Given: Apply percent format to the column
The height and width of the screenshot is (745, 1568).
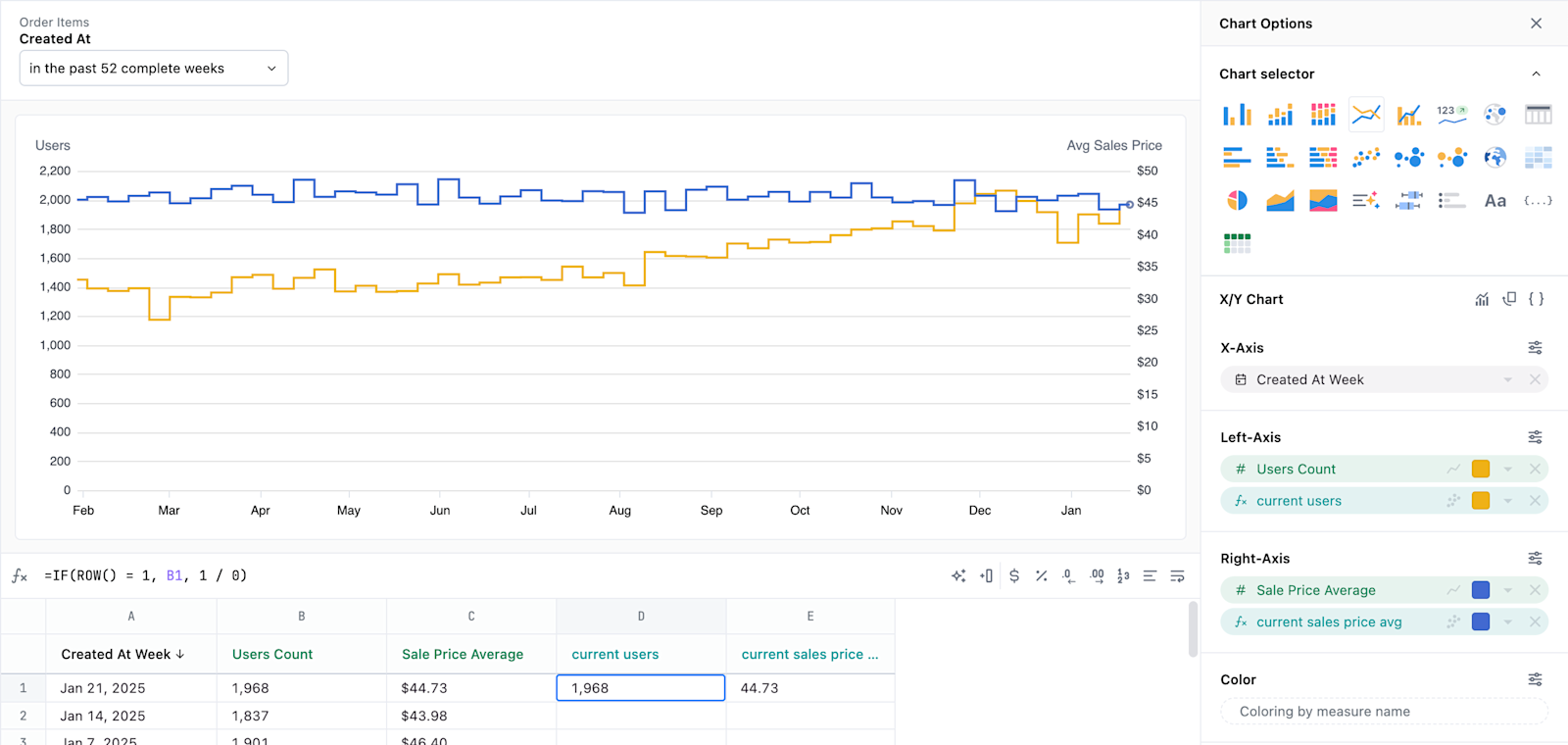Looking at the screenshot, I should tap(1042, 576).
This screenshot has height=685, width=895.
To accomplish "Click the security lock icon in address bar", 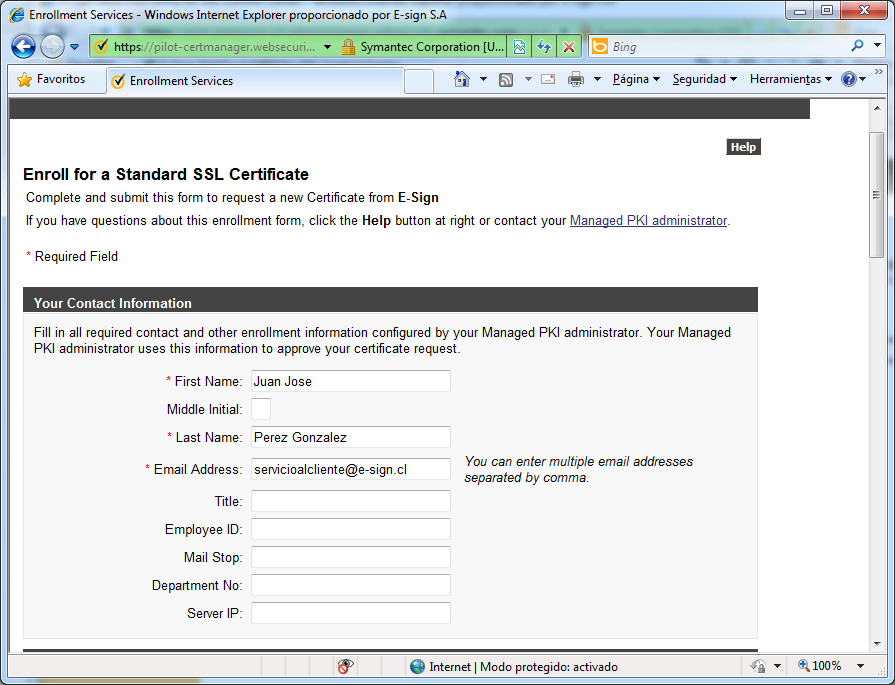I will pos(348,47).
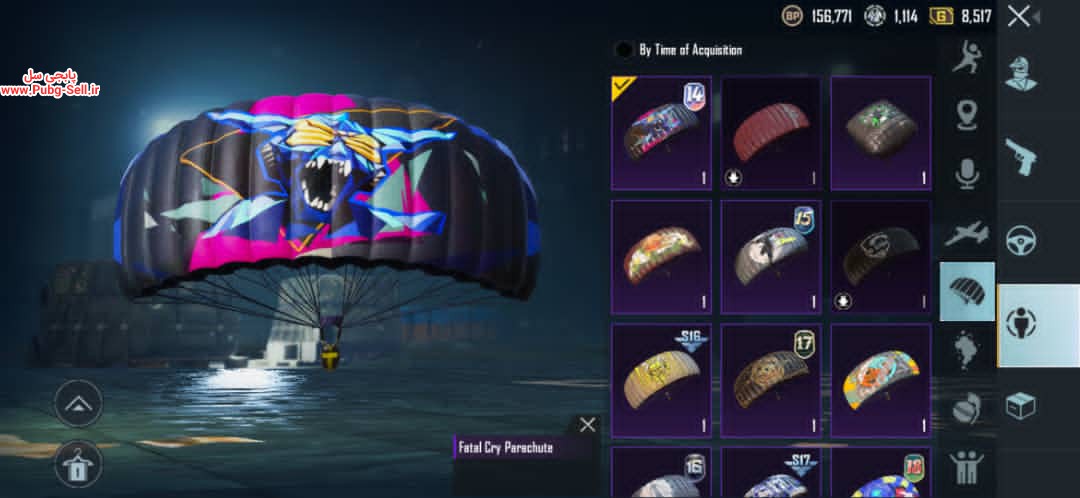Open the helmet character outfit tab

pyautogui.click(x=1021, y=73)
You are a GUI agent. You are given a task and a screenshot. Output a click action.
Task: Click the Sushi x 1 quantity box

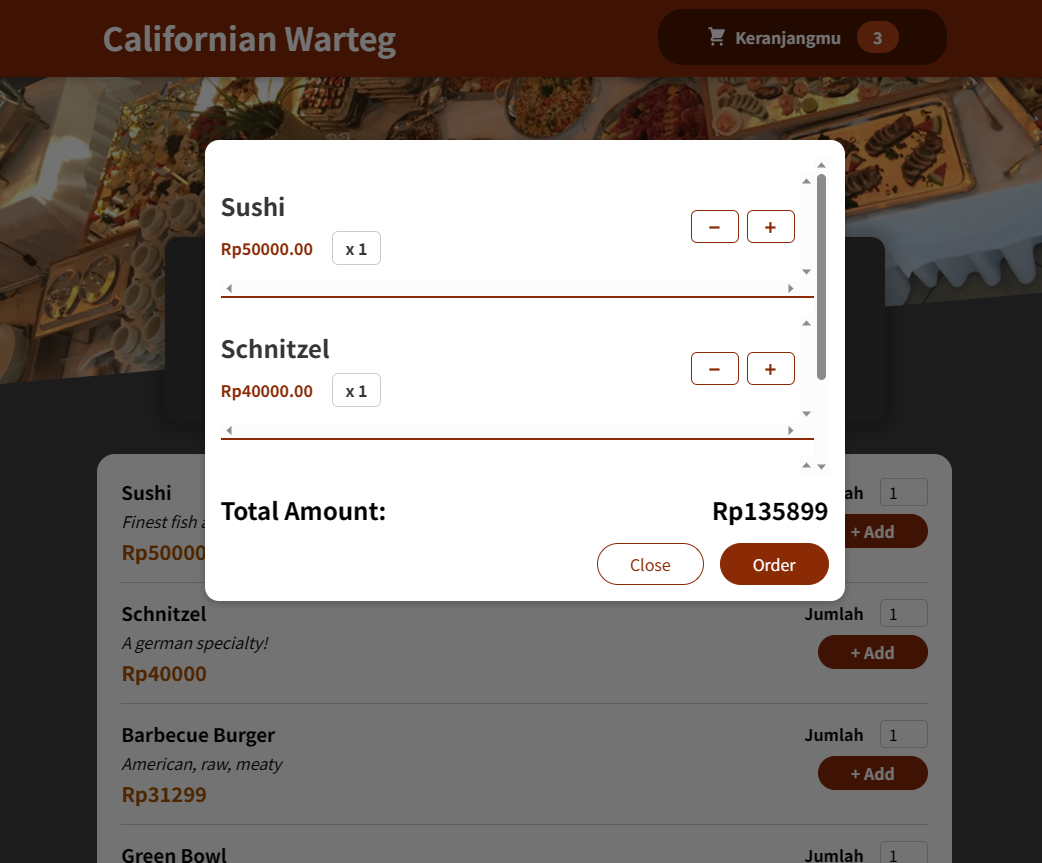click(x=356, y=249)
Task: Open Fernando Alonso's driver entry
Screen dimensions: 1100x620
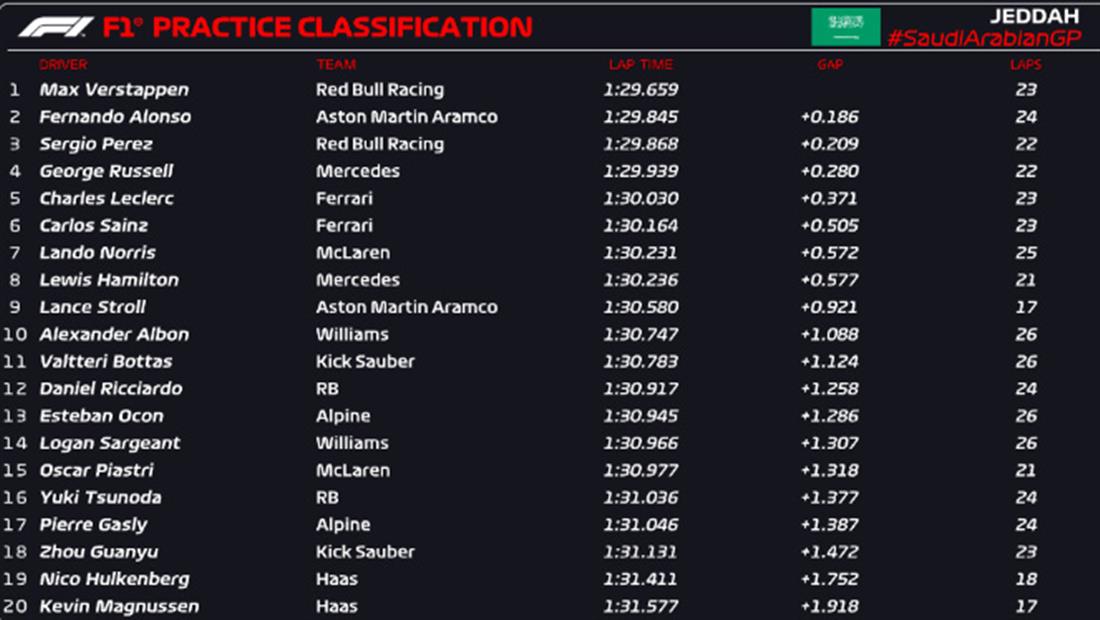Action: click(x=115, y=117)
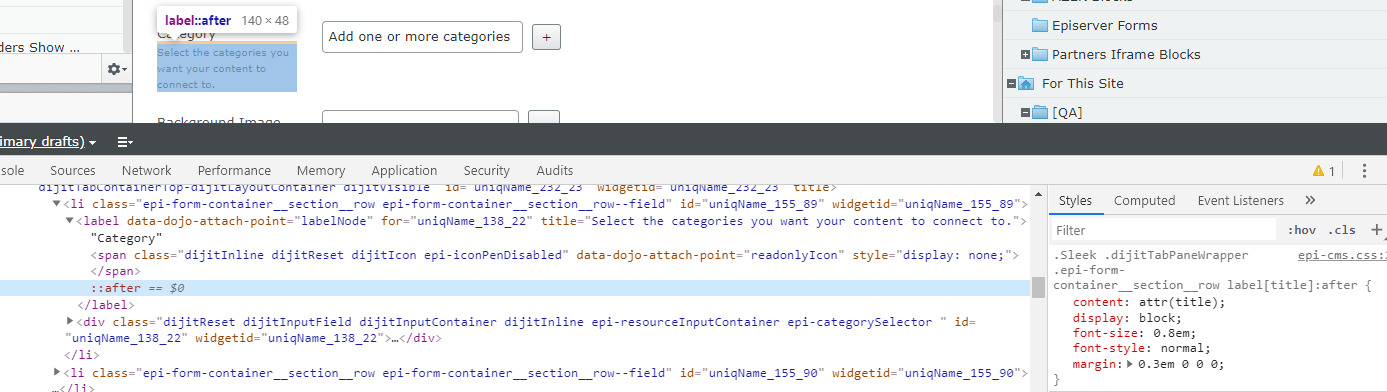Expand the Partners Iframe Blocks node
This screenshot has height=392, width=1387.
1025,54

Exercise description:
Please transcribe the lines from the one containing "You are a GUI" to the last line of the listing, both included, exactly and with nothing added, leaving every picture out.

Answer space:
You are a GUI agent. You are given a task and a screenshot. Output a click action.
Task: Click the Sushi x 1 quantity box

click(x=356, y=249)
Task: Open Fernando Alonso's driver entry
Screen dimensions: 1100x620
Action: click(x=115, y=117)
Expand the Partners Iframe Blocks node
This screenshot has height=392, width=1387.
1025,54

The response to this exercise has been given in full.